Matt's Movie Blog

Wednesday, January 04, 2006

Fun With Dick and Jane

Fun With Dick and Jane
December 20; Loews Boston Common
* * ¼ (out of 4)

The title is almost accurate. The movie is fun… at times, though not necessarily with both of the main characters. I will admit that the only reason I had any interest in this movie was to see Jim Carrey make a return to the screwball, goofy comedies he started in, which is certainly what the trailer made this one look like. Unfortunately, Fun With Dick and Jane is another case of a movie being bad mispromoted, and the very sad part is that it probably would have been better if it were actually the movie the trailers made it out to be.

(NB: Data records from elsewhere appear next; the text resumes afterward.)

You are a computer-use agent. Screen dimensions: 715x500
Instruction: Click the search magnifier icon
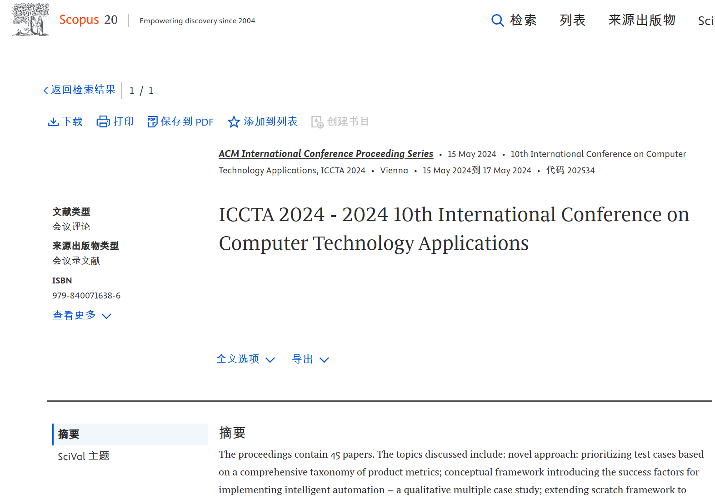coord(497,20)
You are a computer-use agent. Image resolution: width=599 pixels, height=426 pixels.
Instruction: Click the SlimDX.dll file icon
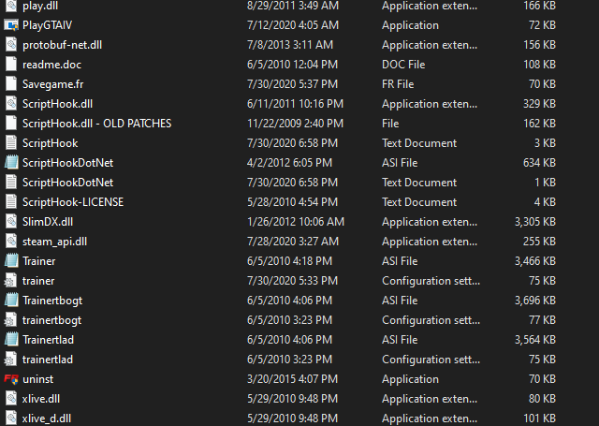pyautogui.click(x=11, y=222)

All of the kind of funny stuff in the trailers that show Dick and Jane robbing convenience stores and coffee shops? That all comes within a three-minute montage that says, “Look how bad they are at this.” The real focus of the movie is how the two try to maintain their family and lifestyle after the carpet has been pulled out from under them – Dick, newly promoted to VP of Communications, is held partially responsible for the event that sent his company into a nosedive. As he and Jane work through a number of odd jobs and misfires to stay afloat, they begin to discover that there might be more sinister forces at work, something involving the CEO and CFO of his company. And with the backhanding CEO played by Alec Baldwin, you know there must be something funny there, right?

The only funny stuff is when people are directly mugging for the camera, with most of these moments coming from Baldwin and Carrey alone. Not that those two need a whole lot of help. But shoving the two of them in front of a camera and telling them to act goofy is not enough to hold a plot like this together. What is hard here is that Fun With Dick and Jane tries very hard to at least make you think that it presents a deeper message about the evils of corporate America. But the blending of screwball comedy doesn’t quite mix well, because for a good amount of the film, the only reminder you have of the corporate idea is how far the family has fallen. Suddenly, the corporate enemy is huge and looming, and the focus of the film. It is not a well-orchestrated change.

But I think that won’t be important to many people. The big selling point of the movie is that Jim Carrey is doing a full-blown comedy again, for the first time since Bruce Almighty (though some might say it’s been longer than that). And yes, he’s funny, when he is allowed to do rubber-bodied shenanigans or act crazy. But there’s not enough. Alec Baldwin’s painfully funny southern CEO adds a bit more, but that very fact makes me wonder if Carrey is even capable of the unabashed insanity of which he used to be a master. His relative calmness compared to, say, an Ace Ventura, is not necessarily a bad thing, but if we’re never to see anything to that level again, it is a sad loss.

Fun With Dick and Jane is OK… Carrey and Baldwin own the movie, though that isn’t a huge feat, nor is it one that comes with bragging rights. It is a unspectacular comedy, but it seems like that is what happens to comedy nowadays when you don’t have the means or approval for something like Wedding Crashers or 40-Year Old Virgin. It’s just disappointing to see one of the former undisputed kings of comedy dethroned so casually, and even moreso to think that he might not be capable of ever reclaiming that throne.